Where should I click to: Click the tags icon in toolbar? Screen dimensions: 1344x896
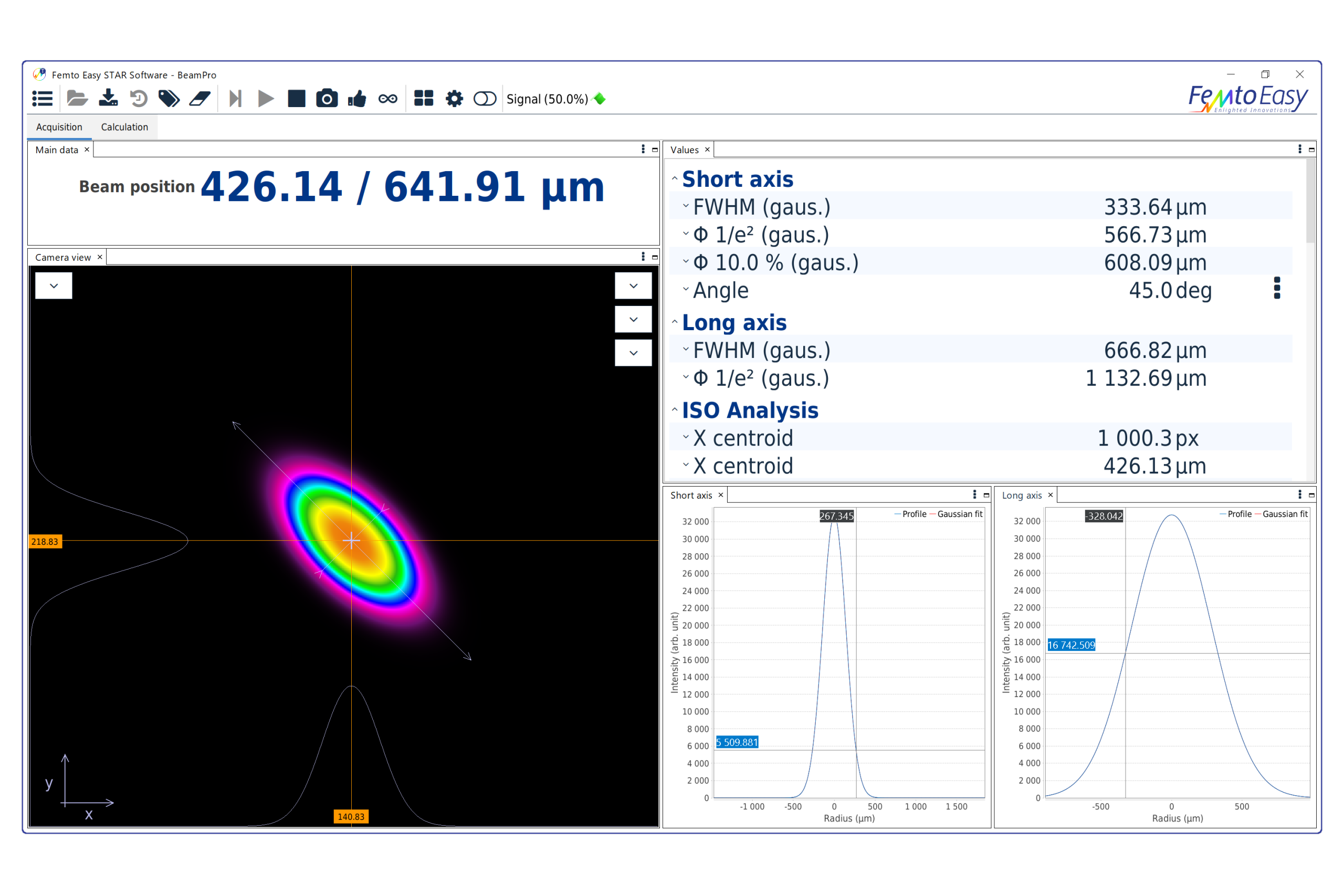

* * *

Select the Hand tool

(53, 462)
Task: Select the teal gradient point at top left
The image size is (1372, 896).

EXERCISE DESCRIPTION:
Among the entries above, the line containing "Task: Select the", the line containing "The image size is (1372, 896).", and all lines between them are to be restated word for word; nothing else belongs in the reply.

REPLY TO THE EXERCISE:
Task: Select the teal gradient point at top left
The image size is (1372, 896).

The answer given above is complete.